Nobuo Nomura, Takahiro Nagase, Ken-ichi Ishikawa, Reiko Kikuno, Mikita Suyama, Nobuyuki Miyajima, Ayako Tanaka, Hirokazu Kotani, and Osamu Ohara. 
Kazusa DNA Research Institute, Kisarazu, Chiba 292-0812 Japan 
nomura@kazusa.or.jp 

One of the goals of the Kazusa human cDNA project is to accumulate and exploit information on coding sequences of unidentified human cDNA clones harboring long and nearly full-length inserts. We have so far determined the entire sequences of 918 clones (KIAA0001-KIAA0918) with average size of 5.0kb. Among the clones, 268 were obtained from human immature myeloid cell like KG-1 and 650 from human brain. All the KG-1 and 25 brain cDNA clones were selected under the criteria that the clones carry inserts with at least 90% of the length of the corresponding transcripts. As another novel approach, 588 brain clones were selected based upon their capabilities to produce proteins in vitro with molecular weight larger than 50kDa.

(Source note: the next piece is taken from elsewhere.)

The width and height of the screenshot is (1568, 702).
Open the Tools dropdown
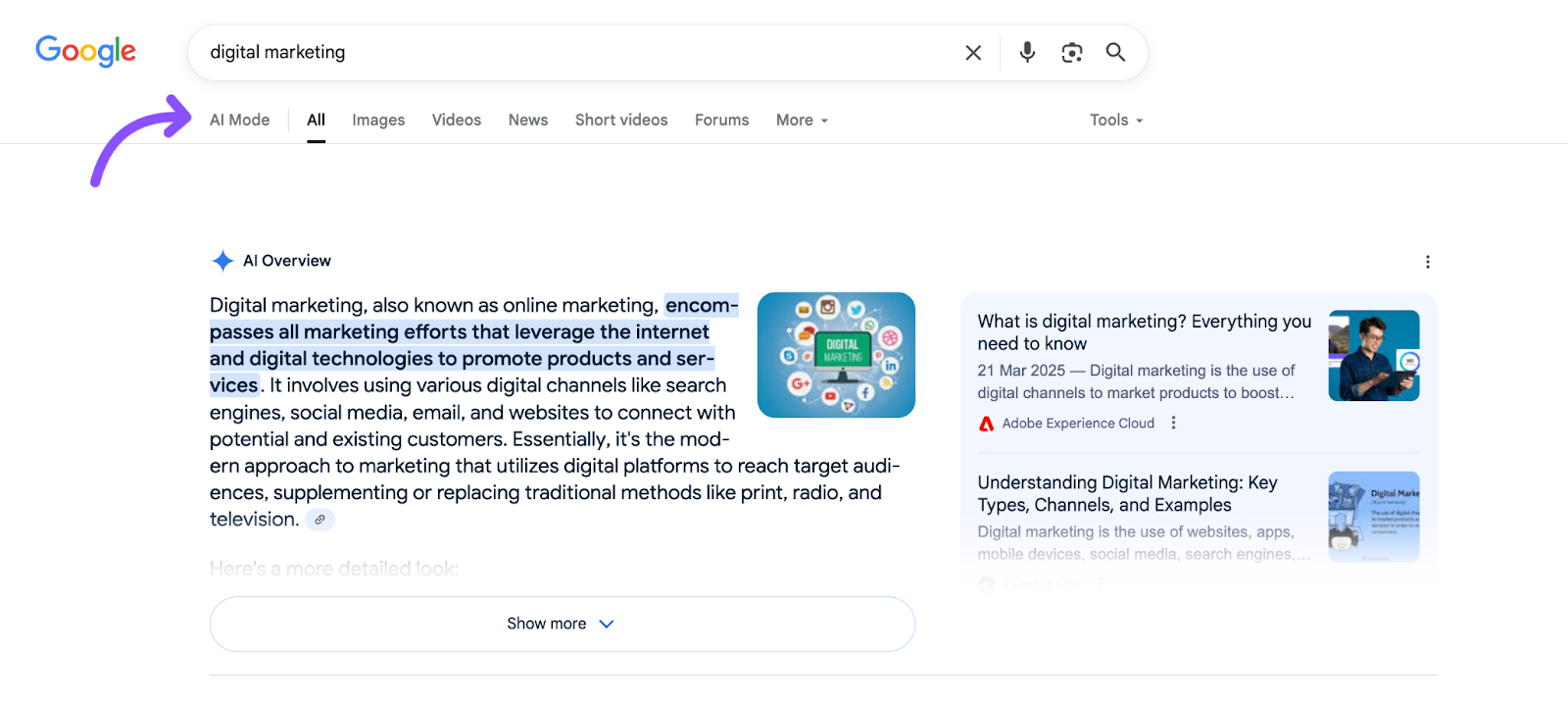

Since approximately 50% of the cDNA clones isolated by either method was found to retain an in-frame termination codon upstream of the first ATG codon, it was speculated that more than half of the clones analyzed harbored complete ORF. And we concluded that clones with complete ORF can be selected efficiently by either of the procedures. It turned out that 750 out of 918 clones encoded proteins larger than 50kDa. By computer analysis, we successfully assigned two thirds of 750 clones to the functional categories such as genes for cell signalling/communication (198 clones, 26.3%), cell structure/motility (106 clones, 14.2%), nucleic acid managing (112 clones, 15%), protein managing (30 clones, 4%), metabolism (17 clones, 2.3%), and cell division (9 clones, 1.2 %) Database search also revealed that most of ESTs currently registered fell in the region within 2kb from the 3'-end of our cDNA sequences. When the expression profiles of the cDNA clones were examined among over a dozen human tissues, approximately 80% of the clones from KG-1 and 20% of the clones from brain were expressed ubiquitously. The chromosomal locations of these clones were also determined.